#### Page text

Once repairs were complete, Ilwaco was to be placed on a route running between Bellingham and Blaine, Washington. This was expected to occur in the first part of August 1905. The Morning Astorian stated at the time that "the Ilwaco is an old-timer and should have been put in the discard years ago."

=== Collision with Sequoia ===
On October 27, 1905, at Bellingham, Ilwaco collided in foggy conditions with the lumber schooner Sequoia while Sequoia was being towed to its berth. Both captains claimed their vessels were giving fog signals. Damage to Ilwaco was reported to have not exceeded $100. Sequoia was reported to have been "badly damaged amidships." It was reported that no one was seriously hurt.

=== Bellingham-Friday Harbor route ===
On November 13, 1905, Simpson and Pike put Ilwaco on the Bellingham-Friday Harbor run, stopping at waypoints on Orcas Island. The schedule had not definitely been decided upon, but it was thought that it would include all Orcas Island points then served by the steamer Islander (built 1904, 163 g.t.), with the possible exceptions of Deer Harbor and West Sound. By leaving out these two points, it was thought more likely that Ilwaco could provide service to Lopez Island.

According to one report, Ilwaco left Friday Harbor on Monday, Wednesday, and Friday mornings at 6:00 a.m., arrived in Bellingham at about 11:30 a.m., then departed for Point Roberts and Blaine. On Tuesday, Thursday, and Saturday mornings, Ilwaco left Blaine at 6:00 a.m., arrived in Bellingham at about 11:00 a.m., and then departed at noon for points in the San Juan Islands, reaching Friday Harbor at about 6:00 p.m. On the Tuesday before November 18, 1905, Ilwaco was reported to have made the Bellingham-Friday Harbor run in five and a half hours, calling at all Orcas Island points along the route.

=== Passenger accommodation criticized ===
The Friday Harbor newspaper, San Juan Islander, described Ilwaco as "considerably faster than either of the other steamers on the Bellingham route but her passenger accommodations at present are much inferior to those of the mail boats." Perhaps in response to the newspaper comment as to the inferiority of its passenger accommodations, in early December or late November 1905, the owners of Ilwaco announced their intentions to convert the steamer, after the holidays, into an oil-burner, and also to install electric lighting.

########
#### Provided data

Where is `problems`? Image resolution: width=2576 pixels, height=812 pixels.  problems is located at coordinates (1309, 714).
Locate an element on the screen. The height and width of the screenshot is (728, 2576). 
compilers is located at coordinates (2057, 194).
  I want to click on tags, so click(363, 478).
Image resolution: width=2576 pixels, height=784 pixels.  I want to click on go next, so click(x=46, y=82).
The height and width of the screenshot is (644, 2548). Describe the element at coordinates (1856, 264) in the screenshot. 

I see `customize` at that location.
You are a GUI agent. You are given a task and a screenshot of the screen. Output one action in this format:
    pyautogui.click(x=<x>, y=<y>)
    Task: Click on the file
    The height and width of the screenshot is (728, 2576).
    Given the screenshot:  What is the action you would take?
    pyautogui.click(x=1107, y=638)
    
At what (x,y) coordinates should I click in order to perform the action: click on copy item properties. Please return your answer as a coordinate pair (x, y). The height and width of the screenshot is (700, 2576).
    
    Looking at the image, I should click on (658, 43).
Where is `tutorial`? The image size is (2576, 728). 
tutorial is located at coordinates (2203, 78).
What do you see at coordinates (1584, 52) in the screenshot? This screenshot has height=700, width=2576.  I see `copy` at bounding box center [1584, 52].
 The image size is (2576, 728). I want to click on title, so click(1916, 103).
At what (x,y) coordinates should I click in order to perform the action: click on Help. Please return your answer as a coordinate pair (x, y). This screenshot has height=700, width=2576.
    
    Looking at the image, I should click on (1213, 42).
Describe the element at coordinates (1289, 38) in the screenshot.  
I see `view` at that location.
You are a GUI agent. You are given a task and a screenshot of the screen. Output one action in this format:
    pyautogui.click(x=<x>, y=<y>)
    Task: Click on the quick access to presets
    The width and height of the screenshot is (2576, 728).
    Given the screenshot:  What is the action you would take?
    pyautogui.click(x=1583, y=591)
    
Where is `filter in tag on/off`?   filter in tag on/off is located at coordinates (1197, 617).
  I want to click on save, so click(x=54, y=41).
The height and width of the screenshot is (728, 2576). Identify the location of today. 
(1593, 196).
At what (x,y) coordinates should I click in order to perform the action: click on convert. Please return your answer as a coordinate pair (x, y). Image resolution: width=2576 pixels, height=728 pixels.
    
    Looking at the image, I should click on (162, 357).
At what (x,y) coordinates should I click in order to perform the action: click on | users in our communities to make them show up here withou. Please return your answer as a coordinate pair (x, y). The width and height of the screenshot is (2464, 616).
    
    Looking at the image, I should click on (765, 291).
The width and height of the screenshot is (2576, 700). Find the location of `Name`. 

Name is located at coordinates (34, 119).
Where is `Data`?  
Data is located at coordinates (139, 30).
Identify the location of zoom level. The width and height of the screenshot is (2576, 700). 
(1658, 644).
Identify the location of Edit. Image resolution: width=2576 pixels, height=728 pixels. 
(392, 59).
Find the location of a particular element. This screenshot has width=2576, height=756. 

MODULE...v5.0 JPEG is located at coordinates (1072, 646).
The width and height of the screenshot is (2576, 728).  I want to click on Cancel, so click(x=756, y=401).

########

## Task requirements
Please continue the Ilwaco steamer text from the point where it stops.

## Your response
=== Sale to salmon cannery ===
It was reported in January 1906 that Ilwacos principal owner, Leonard D. Pike, sold the steamer to George & Barker Co., who were salmon canners in Point Roberts, for consideration paid of $6,000. Pike was also a part owner of George & Barker, and he was reported at the time to have sold his interest for $30,000.

=== Later operations ===
In July 1907, the Anacortes American reported that J.S. Woodin had secured a position as captain on Ilwaco, which was then running out of Point Roberts, Washington. As of December 1911, Ilwaco was owned by George and Barker Co., which that month placed the steamer into winter storage at Decatur Island. In 1912, Captain T. Jones of Decatur, Washington bought Ilwaco, who converted it into a fish packer powered by a gasoline engine. As a fish packing vessel, Ilwaco was reported by a non-contemporaneous source to have carried a crew of 30.

== Wrecked ==
Ilwaco was stranded in Chatham Sound, near the boundary between Alaska and British Columbia, on November 5, 1918, without loss of life. At the time there was a crew of 11 on board. Ilwacos crew was rescued by lifeboats launched from the steamer Humboldt. The stranding is reported to have been specifically on Green Island, British Columbia.

Ilwaco was southbound from southwestern Alaska, as was Humboldt. Ilwaco had the season's catch on board. Heavy seas forced Humboldt to stand by for thirteen hours before conditions improved enough to allow Ilwacos crew to be taken off the reef.